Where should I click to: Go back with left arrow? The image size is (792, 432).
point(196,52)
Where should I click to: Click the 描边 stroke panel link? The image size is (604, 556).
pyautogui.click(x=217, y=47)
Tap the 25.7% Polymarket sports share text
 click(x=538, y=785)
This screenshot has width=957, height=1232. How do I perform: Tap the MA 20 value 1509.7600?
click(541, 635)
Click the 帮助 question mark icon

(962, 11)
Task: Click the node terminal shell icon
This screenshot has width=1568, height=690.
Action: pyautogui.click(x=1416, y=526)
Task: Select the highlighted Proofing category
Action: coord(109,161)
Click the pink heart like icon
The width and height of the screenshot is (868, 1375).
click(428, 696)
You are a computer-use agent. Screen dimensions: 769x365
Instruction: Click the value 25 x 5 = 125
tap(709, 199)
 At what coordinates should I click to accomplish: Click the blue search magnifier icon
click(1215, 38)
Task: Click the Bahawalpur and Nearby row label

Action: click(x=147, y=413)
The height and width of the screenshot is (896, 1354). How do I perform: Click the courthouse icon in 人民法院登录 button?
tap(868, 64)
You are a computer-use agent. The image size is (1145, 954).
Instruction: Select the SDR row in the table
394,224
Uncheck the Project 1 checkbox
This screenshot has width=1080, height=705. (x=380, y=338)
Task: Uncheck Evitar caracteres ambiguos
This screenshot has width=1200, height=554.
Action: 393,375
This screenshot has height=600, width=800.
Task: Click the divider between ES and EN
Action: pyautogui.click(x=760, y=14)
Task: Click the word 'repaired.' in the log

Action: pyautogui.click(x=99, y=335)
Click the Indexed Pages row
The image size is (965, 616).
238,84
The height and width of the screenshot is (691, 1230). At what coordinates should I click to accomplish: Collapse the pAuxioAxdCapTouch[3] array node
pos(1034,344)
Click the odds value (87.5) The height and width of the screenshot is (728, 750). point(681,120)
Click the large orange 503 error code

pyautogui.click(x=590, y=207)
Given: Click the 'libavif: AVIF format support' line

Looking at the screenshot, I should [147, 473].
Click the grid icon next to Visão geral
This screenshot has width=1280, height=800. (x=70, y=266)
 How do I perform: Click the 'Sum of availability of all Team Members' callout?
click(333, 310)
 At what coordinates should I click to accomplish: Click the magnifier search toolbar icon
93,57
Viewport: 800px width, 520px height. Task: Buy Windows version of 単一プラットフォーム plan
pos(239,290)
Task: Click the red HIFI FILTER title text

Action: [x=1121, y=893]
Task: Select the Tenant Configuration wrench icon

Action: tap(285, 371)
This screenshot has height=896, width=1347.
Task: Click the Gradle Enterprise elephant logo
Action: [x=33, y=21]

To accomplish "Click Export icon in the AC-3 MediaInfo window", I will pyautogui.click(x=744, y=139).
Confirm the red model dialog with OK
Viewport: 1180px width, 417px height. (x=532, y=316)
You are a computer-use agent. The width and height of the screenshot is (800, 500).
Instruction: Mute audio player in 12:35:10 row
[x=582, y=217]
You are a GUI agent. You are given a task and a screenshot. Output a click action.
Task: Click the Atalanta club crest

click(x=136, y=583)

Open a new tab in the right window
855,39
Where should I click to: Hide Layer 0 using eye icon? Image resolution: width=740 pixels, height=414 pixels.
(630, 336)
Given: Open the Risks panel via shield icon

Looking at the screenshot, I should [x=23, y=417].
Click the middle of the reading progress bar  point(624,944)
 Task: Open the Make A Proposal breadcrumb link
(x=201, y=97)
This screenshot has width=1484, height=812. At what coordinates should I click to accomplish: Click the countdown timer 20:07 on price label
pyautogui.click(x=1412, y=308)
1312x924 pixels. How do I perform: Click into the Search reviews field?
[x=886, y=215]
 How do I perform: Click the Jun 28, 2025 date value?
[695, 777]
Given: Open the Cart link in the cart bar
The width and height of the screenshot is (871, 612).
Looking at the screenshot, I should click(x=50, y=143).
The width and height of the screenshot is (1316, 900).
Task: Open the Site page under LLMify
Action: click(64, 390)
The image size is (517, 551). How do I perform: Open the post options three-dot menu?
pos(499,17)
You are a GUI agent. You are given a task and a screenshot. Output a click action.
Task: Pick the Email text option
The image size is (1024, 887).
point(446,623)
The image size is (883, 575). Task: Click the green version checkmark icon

• • • • •

### Exercise requirements
Go through the records above and copy each line exactly.

### Final answer
Where should I click to: Go back with left arrow? The image size is (792, 432).
point(196,52)
Where should I click to: Click the 描边 stroke panel link? The image size is (604, 556).
pyautogui.click(x=217, y=47)
Tap the 25.7% Polymarket sports share text
 click(x=538, y=785)
This screenshot has width=957, height=1232. How do I perform: Tap the MA 20 value 1509.7600?
click(541, 635)
Click the 帮助 question mark icon

(962, 11)
Task: Click the node terminal shell icon
This screenshot has width=1568, height=690.
Action: pyautogui.click(x=1416, y=526)
Task: Select the highlighted Proofing category
Action: coord(109,161)
Click the pink heart like icon
The width and height of the screenshot is (868, 1375).
click(428, 696)
You are a computer-use agent. Screen dimensions: 769x365
Instruction: Click the value 25 x 5 = 125
tap(709, 199)
 At what coordinates should I click to accomplish: Click the blue search magnifier icon
click(1215, 38)
Task: Click the Bahawalpur and Nearby row label

Action: click(x=147, y=413)
The height and width of the screenshot is (896, 1354). How do I perform: Click the courthouse icon in 人民法院登录 button?
tap(868, 64)
You are a computer-use agent. The image size is (1145, 954).
Instruction: Select the SDR row in the table
394,224
Uncheck the Project 1 checkbox
This screenshot has width=1080, height=705. (x=380, y=338)
Task: Uncheck Evitar caracteres ambiguos
This screenshot has width=1200, height=554.
Action: 393,375
This screenshot has height=600, width=800.
Task: Click the divider between ES and EN
Action: pyautogui.click(x=760, y=14)
Task: Click the word 'repaired.' in the log

Action: pyautogui.click(x=99, y=335)
Click the Indexed Pages row
The image size is (965, 616).
238,84
The height and width of the screenshot is (691, 1230). At what coordinates should I click to accomplish: Collapse the pAuxioAxdCapTouch[3] array node
pos(1034,344)
Click the odds value (87.5) The height and width of the screenshot is (728, 750). point(681,120)
Click the large orange 503 error code

pyautogui.click(x=590, y=207)
Given: Click the 'libavif: AVIF format support' line

Looking at the screenshot, I should [147, 473].
Click the grid icon next to Visão geral
This screenshot has width=1280, height=800. (x=70, y=266)
 How do I perform: Click the 'Sum of availability of all Team Members' callout?
click(333, 310)
 At what coordinates should I click to accomplish: Click the magnifier search toolbar icon
93,57
Viewport: 800px width, 520px height. Task: Buy Windows version of 単一プラットフォーム plan
pos(239,290)
Task: Click the red HIFI FILTER title text

Action: [x=1121, y=893]
Task: Select the Tenant Configuration wrench icon

Action: tap(285, 371)
This screenshot has height=896, width=1347.
Task: Click the Gradle Enterprise elephant logo
Action: [x=33, y=21]

To accomplish "Click Export icon in the AC-3 MediaInfo window", I will pyautogui.click(x=744, y=139).
Confirm the red model dialog with OK
Viewport: 1180px width, 417px height. (x=532, y=316)
You are a computer-use agent. The width and height of the screenshot is (800, 500).
Instruction: Mute audio player in 12:35:10 row
[x=582, y=217]
You are a GUI agent. You are given a task and a screenshot. Output a click action.
Task: Click the Atalanta club crest

click(x=136, y=583)

Open a new tab in the right window
855,39
Where should I click to: Hide Layer 0 using eye icon? Image resolution: width=740 pixels, height=414 pixels.
(630, 336)
Given: Open the Risks panel via shield icon

Looking at the screenshot, I should [x=23, y=417].
Click the middle of the reading progress bar  point(624,944)
 Task: Open the Make A Proposal breadcrumb link
(x=201, y=97)
This screenshot has width=1484, height=812. At what coordinates should I click to accomplish: Click the countdown timer 20:07 on price label
pyautogui.click(x=1412, y=308)
1312x924 pixels. How do I perform: Click into the Search reviews field?
[x=886, y=215]
 How do I perform: Click the Jun 28, 2025 date value?
[695, 777]
Given: Open the Cart link in the cart bar
The width and height of the screenshot is (871, 612).
Looking at the screenshot, I should click(x=50, y=143).
The width and height of the screenshot is (1316, 900).
Task: Open the Site page under LLMify
Action: click(64, 390)
The image size is (517, 551). How do I perform: Open the post options three-dot menu?
pos(499,17)
You are a GUI agent. You are given a task and a screenshot. Output a click action.
Task: Pick the Email text option
The image size is (1024, 887).
point(446,623)
The image size is (883, 575). Task: Click the green version checkmark icon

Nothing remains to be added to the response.